Quick start¶
About the simplest example for the module may be:
import sys
import re
import readability
r = readability.Readability()
with open(sys.argv[1], encoding='UTF-8') as fp:
a = r.read(re.split(r'\n(?:\s*\n)+', fp.read()))
print('Flesh-Kincaid reading ease: %4.1f' % r.FRES())
print('Flesh-Kincaid grade level: %4.1f' % r.FK_grade())
print('Gunning Fog index: %4.1f' % r.Fog_index())
print('SMOG index: %4.1f' % r.SMOG_index())
print('%d sentences; %d words; %d syllables' % r.stats())
(Add import io
and use io.open()
if using Python 2.)
The re.split()
is used to separate into chunks any text that is separated by one or more blank lines.
If this is not done, some text that spans paragraphs will be recognized as a single sentence.
Run against the Project Gutenberg text file for Sir Arthur Conan Doyle’s “A Study in Scarlet”, it produces this output:
Flesh-Kincaid reading ease: 74.4
Flesh-Kincaid grade level: 6.9
Gunning Fog index: 9.8
SMOG index: 9.7
2738 sentences; 44132 words; 60559 syllables
(I used the text from http://www.gutenberg.org/files/244/244-0.txt dated 2016-09-30 and removed the front and end matter, including the transcriber’s footnotes.)
Demo program¶
I have included a program rdblty.py
in the source distribution and GitHub repo that demonstrates all or most of the features of the Readability class and its associated modules.
Its usage (command line) is:
Usage: rdblty.py -h -s -e encoding -n --sentences -w --syllables format files...
Where
-h, --help This usage screen
-e encoding input file encoding (default UTF-8)
-S, --Spanish assume input files are Spanish
-w, --words dump words
-s, --sentences display sentences
-n show syllable counts (forces --sentences)
--syllables format format for syllable count (implies -n)
default is "%s{%d}"
Code files included¶
Module contents¶
Class¶
readability()¶
The readability
module defines a single class:
Readability([get_sentences] [, count_syllables] [, show_syllable_counts] [, dw] [, ds] [, language])
Use this to create a readability object to evaluate a single document.

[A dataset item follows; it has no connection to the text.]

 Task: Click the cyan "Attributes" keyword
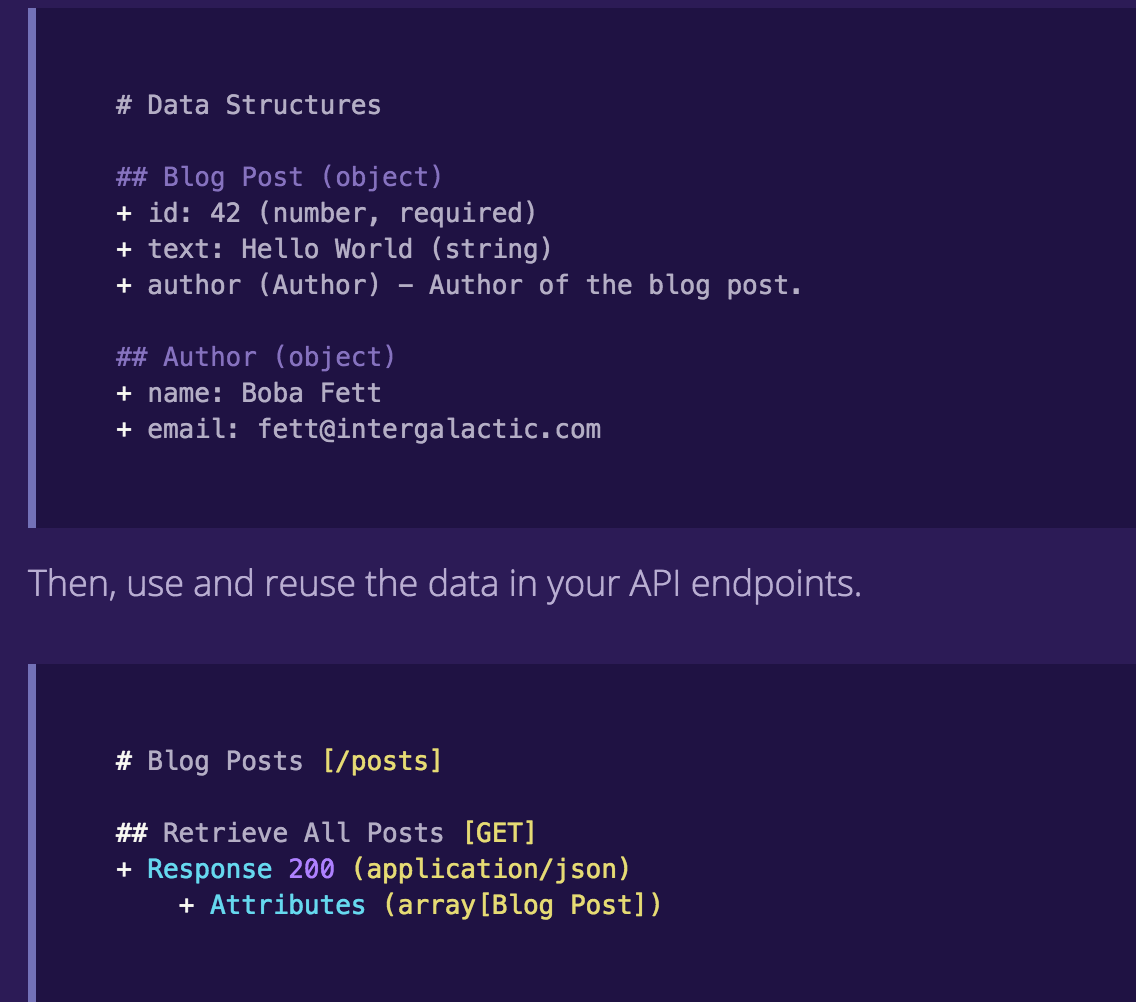[x=287, y=905]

The module may also be used to tokenize text into words and sentences without evaluating readability.
- get_sentences is a Boolean (default is
True
). If True, theread()
method will return the sentences it has tokenized from the text it is given, in the form of a list of lists of tokens, each list of tokens representing a sentence.
- count_syllables is a Boolean (default is
True
). It must beTrue
to get readability statistics. It may beFalse
if, for example, you only need word and sentence counts. (But note that the word count will be differ depending on whether this is True or False; see below for more information.)

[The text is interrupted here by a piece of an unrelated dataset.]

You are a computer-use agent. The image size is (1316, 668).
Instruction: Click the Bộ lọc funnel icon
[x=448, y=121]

show_syllable_counts may be a boolean or a string; default is
False
. This is only relevant ifget_sentences
is True. Ifshow_syllable_counts
is True, then the sentences returned byread()
will have syllable counts embedded with each word, in the form “word{count}”, e.g. “This{1} etext{2} is{1} prepared{2} directly{3}…”Alternatively,
show_syllable_counts
may be a format string. If it is a format string and it contains “word” and “count”, the word and count will be formatted using:show_syllable_counts % dict(word=word, count=count)
This may be used if you want to display the count in front of the word, e.g.
"%(count)d|%(word)s"
.Otherwise the word and count will be formatted using:
show_syllable_counts % (word, count)
- dw may be a dictionary in which “words” are returned with a count of their occurrences; default is
None
. If provided, it should be empty initially.
- ds may be a dictionary in which “separators” are returned with a count of their occurrences; default is
None
. If provided, it should be empty initially.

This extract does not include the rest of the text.